— Work item —
Copy all lines below that use the word "settings".

Stored data entries
********

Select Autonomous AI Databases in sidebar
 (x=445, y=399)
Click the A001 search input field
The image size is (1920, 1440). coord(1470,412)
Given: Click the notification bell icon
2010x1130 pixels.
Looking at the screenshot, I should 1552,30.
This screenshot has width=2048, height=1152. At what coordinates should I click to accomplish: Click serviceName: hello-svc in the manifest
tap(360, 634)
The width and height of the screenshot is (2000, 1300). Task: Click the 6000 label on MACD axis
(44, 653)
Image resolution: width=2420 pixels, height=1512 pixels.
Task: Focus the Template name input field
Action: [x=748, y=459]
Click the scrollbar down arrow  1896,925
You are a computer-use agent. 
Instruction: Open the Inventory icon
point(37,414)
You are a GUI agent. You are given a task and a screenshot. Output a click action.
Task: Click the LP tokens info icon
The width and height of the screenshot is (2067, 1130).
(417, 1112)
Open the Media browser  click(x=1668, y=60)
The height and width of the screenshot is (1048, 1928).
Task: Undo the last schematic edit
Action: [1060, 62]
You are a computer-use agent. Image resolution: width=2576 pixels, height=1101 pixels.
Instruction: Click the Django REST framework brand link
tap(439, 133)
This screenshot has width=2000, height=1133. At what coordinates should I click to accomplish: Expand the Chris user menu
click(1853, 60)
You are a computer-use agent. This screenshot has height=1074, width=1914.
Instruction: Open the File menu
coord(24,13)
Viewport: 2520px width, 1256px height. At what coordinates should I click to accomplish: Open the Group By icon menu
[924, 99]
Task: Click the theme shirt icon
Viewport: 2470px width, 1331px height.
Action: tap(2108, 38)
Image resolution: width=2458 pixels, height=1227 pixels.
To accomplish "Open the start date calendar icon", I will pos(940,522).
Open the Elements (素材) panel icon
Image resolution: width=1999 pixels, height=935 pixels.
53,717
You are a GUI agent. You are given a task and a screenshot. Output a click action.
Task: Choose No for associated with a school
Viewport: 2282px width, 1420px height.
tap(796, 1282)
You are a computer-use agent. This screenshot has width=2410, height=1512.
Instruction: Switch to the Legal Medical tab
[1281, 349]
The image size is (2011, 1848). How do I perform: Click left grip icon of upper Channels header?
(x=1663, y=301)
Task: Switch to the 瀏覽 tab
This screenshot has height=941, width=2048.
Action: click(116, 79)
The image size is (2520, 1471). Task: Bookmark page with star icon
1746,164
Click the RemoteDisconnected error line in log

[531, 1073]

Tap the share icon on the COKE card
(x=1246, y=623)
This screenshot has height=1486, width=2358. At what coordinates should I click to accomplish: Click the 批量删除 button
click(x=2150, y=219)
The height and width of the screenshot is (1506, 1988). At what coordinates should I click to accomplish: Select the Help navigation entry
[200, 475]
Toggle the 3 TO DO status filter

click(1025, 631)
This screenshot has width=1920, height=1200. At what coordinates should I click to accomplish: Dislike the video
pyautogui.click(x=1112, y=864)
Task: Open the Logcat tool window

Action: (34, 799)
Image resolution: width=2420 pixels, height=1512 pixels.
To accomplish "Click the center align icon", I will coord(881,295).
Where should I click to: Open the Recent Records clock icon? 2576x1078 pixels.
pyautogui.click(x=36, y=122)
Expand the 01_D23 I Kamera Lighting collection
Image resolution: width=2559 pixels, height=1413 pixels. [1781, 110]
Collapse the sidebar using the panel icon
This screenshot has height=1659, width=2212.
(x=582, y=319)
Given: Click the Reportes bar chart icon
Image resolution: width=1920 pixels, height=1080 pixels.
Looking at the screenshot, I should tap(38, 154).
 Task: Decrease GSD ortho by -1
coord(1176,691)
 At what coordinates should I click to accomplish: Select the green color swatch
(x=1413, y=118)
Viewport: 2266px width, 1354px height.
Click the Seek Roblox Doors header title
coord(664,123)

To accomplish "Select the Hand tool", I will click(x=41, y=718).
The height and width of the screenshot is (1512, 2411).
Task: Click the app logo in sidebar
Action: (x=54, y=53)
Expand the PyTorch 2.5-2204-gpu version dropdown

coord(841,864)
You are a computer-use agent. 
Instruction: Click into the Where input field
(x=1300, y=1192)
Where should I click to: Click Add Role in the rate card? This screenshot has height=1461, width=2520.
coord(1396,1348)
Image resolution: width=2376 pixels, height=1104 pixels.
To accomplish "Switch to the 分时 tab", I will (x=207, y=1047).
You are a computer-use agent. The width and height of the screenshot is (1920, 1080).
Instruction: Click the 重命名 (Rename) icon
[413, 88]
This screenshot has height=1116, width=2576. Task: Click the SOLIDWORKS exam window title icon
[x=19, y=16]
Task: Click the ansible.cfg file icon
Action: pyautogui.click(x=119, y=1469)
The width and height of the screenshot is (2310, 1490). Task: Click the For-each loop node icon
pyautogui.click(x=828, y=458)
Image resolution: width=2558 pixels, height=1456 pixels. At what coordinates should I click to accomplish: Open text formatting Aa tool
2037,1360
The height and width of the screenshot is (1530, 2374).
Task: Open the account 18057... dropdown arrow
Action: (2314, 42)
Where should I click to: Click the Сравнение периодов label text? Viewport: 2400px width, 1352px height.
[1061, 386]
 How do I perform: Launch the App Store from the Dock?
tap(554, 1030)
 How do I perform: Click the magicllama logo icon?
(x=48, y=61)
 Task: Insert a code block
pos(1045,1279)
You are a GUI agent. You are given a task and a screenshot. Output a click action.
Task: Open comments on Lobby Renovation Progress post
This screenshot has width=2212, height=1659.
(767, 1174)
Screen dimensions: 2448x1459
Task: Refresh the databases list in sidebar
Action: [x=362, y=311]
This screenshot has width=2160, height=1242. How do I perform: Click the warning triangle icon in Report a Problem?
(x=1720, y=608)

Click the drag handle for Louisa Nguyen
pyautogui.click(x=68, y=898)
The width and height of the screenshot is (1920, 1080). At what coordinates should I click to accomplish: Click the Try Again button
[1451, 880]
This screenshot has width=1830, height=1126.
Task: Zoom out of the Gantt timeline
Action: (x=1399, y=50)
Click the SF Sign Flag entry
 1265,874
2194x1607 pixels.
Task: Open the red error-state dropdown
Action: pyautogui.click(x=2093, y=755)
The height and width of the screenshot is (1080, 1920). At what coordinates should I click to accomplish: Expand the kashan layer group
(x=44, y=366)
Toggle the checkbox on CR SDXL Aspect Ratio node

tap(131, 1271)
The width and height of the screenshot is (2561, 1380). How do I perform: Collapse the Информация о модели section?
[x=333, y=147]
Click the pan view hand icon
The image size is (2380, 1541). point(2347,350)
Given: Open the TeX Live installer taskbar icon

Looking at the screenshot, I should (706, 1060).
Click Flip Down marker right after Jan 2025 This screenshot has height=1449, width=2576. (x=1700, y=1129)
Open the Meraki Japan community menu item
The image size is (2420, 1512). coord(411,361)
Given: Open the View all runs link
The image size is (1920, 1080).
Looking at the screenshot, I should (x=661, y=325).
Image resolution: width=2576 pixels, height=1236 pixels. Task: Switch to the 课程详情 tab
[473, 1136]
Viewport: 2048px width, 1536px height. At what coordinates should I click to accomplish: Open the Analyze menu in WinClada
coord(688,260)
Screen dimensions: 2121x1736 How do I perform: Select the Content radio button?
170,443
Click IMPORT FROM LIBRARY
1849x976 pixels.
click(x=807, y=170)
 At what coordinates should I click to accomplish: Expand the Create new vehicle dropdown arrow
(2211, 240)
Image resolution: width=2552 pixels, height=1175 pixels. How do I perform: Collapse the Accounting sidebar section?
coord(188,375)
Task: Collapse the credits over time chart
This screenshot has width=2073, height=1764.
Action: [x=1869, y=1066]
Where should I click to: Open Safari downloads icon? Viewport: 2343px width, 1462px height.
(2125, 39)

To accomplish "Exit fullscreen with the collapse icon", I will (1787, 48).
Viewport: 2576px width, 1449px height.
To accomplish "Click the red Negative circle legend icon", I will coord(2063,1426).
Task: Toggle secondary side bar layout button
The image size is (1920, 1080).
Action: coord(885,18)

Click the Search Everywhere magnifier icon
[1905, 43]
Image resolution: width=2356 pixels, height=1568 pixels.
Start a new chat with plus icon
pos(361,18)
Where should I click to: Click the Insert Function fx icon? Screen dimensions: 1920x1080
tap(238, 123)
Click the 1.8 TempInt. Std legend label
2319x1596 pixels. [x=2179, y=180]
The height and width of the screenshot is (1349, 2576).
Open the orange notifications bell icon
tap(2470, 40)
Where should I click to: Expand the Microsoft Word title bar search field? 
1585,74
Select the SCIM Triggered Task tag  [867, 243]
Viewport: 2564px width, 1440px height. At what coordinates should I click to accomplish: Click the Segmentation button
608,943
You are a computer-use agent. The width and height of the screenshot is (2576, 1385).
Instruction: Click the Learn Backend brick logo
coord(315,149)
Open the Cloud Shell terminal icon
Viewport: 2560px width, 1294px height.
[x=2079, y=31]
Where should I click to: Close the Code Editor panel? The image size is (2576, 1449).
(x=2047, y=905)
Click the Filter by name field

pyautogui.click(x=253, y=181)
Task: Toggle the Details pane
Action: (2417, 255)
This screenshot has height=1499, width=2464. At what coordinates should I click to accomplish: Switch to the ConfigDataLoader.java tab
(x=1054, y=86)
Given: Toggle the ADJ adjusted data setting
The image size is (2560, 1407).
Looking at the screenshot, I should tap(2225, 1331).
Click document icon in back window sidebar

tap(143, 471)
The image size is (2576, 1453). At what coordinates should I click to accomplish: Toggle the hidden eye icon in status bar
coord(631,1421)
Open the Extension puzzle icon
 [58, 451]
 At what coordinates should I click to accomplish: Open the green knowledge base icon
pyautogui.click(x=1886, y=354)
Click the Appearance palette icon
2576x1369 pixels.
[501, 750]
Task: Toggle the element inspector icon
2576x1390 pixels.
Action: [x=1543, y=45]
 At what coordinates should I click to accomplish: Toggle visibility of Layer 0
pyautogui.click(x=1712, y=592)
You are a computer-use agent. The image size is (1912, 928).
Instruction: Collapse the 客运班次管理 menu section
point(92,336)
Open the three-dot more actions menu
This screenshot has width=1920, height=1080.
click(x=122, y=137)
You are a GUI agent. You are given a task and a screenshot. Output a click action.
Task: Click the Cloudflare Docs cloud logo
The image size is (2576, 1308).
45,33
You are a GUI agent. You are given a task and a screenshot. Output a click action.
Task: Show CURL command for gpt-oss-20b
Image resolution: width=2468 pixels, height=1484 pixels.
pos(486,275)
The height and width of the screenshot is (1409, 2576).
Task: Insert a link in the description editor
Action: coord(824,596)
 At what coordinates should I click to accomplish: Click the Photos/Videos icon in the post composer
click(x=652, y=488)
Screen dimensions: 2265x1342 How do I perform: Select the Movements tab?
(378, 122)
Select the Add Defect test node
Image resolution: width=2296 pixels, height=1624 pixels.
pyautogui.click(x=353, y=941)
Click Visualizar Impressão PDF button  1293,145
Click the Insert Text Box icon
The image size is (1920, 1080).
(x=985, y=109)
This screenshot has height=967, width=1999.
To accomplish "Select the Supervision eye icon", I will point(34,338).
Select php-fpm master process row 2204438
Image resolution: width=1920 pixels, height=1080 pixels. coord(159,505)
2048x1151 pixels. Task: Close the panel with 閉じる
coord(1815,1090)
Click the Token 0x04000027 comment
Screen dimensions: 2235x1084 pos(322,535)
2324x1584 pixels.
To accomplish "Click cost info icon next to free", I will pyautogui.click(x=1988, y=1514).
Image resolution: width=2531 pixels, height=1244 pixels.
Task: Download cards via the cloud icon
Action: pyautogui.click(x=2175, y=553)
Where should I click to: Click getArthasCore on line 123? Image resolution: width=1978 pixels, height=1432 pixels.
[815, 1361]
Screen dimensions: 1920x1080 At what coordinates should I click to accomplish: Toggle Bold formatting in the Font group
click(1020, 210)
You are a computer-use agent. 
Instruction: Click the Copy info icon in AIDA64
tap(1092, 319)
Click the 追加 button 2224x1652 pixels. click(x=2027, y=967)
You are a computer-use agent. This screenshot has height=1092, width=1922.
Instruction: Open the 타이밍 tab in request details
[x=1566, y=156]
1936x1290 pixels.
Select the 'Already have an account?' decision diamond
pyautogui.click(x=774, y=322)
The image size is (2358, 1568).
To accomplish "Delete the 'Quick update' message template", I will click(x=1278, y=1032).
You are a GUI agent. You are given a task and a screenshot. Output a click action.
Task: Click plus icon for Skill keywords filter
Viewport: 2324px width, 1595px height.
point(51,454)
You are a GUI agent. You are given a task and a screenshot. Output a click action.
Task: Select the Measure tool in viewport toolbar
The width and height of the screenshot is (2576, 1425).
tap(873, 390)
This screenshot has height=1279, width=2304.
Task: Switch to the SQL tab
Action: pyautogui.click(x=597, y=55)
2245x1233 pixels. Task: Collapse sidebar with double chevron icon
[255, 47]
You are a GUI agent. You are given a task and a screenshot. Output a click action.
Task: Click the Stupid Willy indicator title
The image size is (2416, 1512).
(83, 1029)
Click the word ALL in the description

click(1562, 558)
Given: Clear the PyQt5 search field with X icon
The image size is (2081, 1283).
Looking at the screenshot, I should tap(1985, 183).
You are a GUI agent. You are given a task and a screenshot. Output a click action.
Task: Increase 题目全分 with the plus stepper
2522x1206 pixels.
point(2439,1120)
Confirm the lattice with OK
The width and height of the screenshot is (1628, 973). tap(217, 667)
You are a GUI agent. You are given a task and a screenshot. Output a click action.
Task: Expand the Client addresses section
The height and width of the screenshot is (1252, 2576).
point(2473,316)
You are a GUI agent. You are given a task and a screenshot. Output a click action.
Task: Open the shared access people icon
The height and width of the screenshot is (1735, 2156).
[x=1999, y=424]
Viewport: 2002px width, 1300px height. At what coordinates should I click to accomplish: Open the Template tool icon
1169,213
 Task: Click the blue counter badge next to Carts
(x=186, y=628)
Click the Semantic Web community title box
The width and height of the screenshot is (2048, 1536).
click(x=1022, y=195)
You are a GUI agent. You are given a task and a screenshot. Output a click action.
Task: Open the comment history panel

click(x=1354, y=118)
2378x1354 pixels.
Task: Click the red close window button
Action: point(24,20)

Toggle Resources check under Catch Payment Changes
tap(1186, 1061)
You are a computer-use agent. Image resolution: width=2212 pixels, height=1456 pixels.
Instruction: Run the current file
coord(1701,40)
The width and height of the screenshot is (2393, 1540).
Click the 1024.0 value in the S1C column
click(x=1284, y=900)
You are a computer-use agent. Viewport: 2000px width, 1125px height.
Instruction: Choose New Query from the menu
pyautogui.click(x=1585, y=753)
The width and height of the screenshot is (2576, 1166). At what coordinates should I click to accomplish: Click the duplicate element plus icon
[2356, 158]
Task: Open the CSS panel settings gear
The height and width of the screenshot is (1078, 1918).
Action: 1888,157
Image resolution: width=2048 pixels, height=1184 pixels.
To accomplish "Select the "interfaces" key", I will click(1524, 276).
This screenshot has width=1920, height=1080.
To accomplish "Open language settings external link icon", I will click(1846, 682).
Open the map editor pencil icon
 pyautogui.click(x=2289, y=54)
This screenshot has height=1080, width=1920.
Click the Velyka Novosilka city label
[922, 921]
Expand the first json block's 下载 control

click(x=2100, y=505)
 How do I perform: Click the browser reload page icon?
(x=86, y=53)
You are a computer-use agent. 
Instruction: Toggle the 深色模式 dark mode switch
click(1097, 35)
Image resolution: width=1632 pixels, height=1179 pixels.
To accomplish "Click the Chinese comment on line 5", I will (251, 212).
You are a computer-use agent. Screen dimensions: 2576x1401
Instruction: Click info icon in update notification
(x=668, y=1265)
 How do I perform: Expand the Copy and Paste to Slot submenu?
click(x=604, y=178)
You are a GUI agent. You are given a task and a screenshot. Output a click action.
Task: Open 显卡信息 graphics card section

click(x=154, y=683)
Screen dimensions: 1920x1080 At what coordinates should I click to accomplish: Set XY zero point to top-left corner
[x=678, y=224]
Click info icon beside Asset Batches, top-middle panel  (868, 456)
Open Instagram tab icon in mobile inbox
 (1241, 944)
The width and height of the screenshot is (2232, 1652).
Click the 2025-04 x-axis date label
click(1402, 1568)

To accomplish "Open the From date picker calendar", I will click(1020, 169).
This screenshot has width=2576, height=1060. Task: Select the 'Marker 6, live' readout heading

********

— Output for this task —
Task: Open the CSS panel settings gear
To accomplish "Open language settings external link icon", I will click(1846, 682).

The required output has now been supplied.